North Korea’s arrest of American casts glare on tourists’ safety
SEOUL–North Korea’s latest detention of an American on holiday, its fourth in less than two and a half years, has rekindled scrutiny of the safety and ethics of its controversial tourism industry.
The Korean Central News Agency, North Korea’s official propaganda service, announced the detention of American Otto Warmbier on Friday, accusing the 21-year-old University of Virginia student of committing a “hostile act.” With scant elaboration, KNCA accused Warmbier of entering the country to destroy North Korea’s “single-minded unity at the tacit connivance of the US government and under its manipulation.”
Like all western tourists to the reclusive country, Warmbier traveled with one of the handful of foreign travel companies specializing in tours to the so-called Hermit Kingdom, Young Pioneer Tours. Like its competitors, YPT has long insisted that the country is absolutely safe to visit for tourism.
Safest place on earth?
“Despite what you may hear, North Korea is probably one of the safest places on Earth to visit,” reads the FAQ on its website. “Tourism is very welcomed in North Korea, thus tourists are cherished and well taken care of.”
While insisting all of its customers are warned of the risks of travel, YTP reiterated this point in a statement released over the weekend, noting that the arrest was the first among what it said had been more than 7,000 customers.
It added that it was working with local authorities, the US State Department and Pyongyang’s Swedish Embassy, which represents American interests in North Korea, to secure its customer’s release.
Warmbier is the fourth American tourist to be arrested and held by North Korea after Merrill Newman, Matthew Miller and Jeffrey Fowle, all of whom were later released. He is also one of three Westerners currently being held in the country, along with Canadian pastor Hyeon Soo Lim and Korean-American missionary Kim Dong-chul.
“The tour agencies have to be 100% honest about the danger and the risk if they (customers) don’t abide 100% by the rules laid out by the North Koreans or by the tour groups,” Jean H. Lee, the former Pyongyang bureau chief of the Associated Press, told Asia Times. “It can be safe, but certainly, you break one rule — and it could be a very minor infraction in our world — and it has serious consequences in there.”
Tourists to North Korea are constantly cloaked by North Korean minders, and are restricted in where they can stay or visit. In Warmbier’s case, it remains unclear what led to his arrest. YPT told Reuters only that an “incident” at his hotel had preceded him being escorted to an immigration room at Pyongyang Sunan International Airport ahead of his departing flight. Tourists previously detained have gotten into trouble for a variety of reasons. Newman, a Korean War veteran, reportedly asked his North Korean guides to meet other veterans; Miller tried to get arrested by ripping up his visa and claiming asylum; and Fowle purposely left a bible in a nightclub in a country where proselytizing is banned.

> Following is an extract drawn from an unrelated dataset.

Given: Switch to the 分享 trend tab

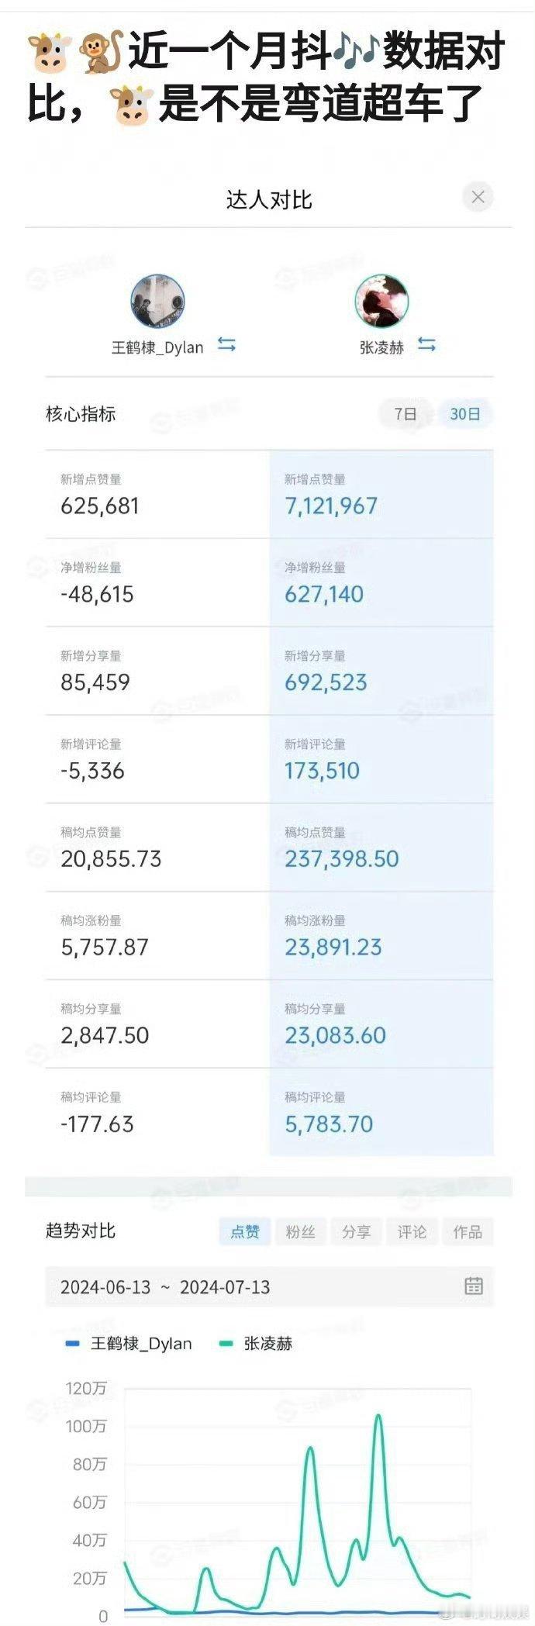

“The problem is that we in the West or South Korea are accustomed to a lot more freedom — freedom of expression, freedom of movement — so it’s very hard to wrap our heads around the idea that we can’t just go for a walk because that’s illegal,” said Lee.
Internal political angle
She added that safety could also depend on North Korea’s internal political situation at the time. Pyongyang is currently facing the prospect of further international sanctions for its fourth nuclear test earlier this month, which it claimed was a hydrogen bomb.
“So anyone who chooses to make a trip there really needs to do their homework before they go to North Korea,” said Lee. “They need to understand what the situation is politically, they need to understand what the rules and regulations are. And they should not believe any travel agency that pretends it’s just like traveling to any other country; it’s not like any other country.”
Along with YPT, four foreign tour companies — Koryo Tours, Uri Tours, Juche Travel Services and Korea Konsult — either declined to comment or failed to respond to queries by Asia Times about how customers had responded to the arrest or whether they intended to review safety.
Mark Yampolsky, who runs US-based New Korea Tours, said the latest incident hadn’t prompted him to reevaluate how he operated his business or to believe North Korea had become more dangerous than before.
“I believe that such incidents are the results of tourists’ behavior which contradicts pre-tour instructions they receive,” he said.
That was a sentiment echoed by former tour guide in North Korea who wished to remain anonymous.
“I’m very interested to learn the details of the incident, people just don’t get detained in the DPRK (Democratic Peoples’ Republic of Korea) for no reason, something drastic must have happened,” he said.
For now, business appears to be running as normal for tour operators. YTP has said its tours have not been affected, and as yet no other tour company has indicated any differently.
“There is always some sort of crisis in the the DPRK tourism industry,” said the former guide. “Things will continue moving ahead. I think YPT is heavily involved with their inside contacts and working with concerned agencies to resolve the situation.”
John Power is a journalist who has reported on North and South Korea since 2010. His work has appeared in outlets including The Daily Mail, The Christian Science Monitor, Mashable, NK News, Asian Geographic, The Diplomat, The Korea Herald and Narratively, among others.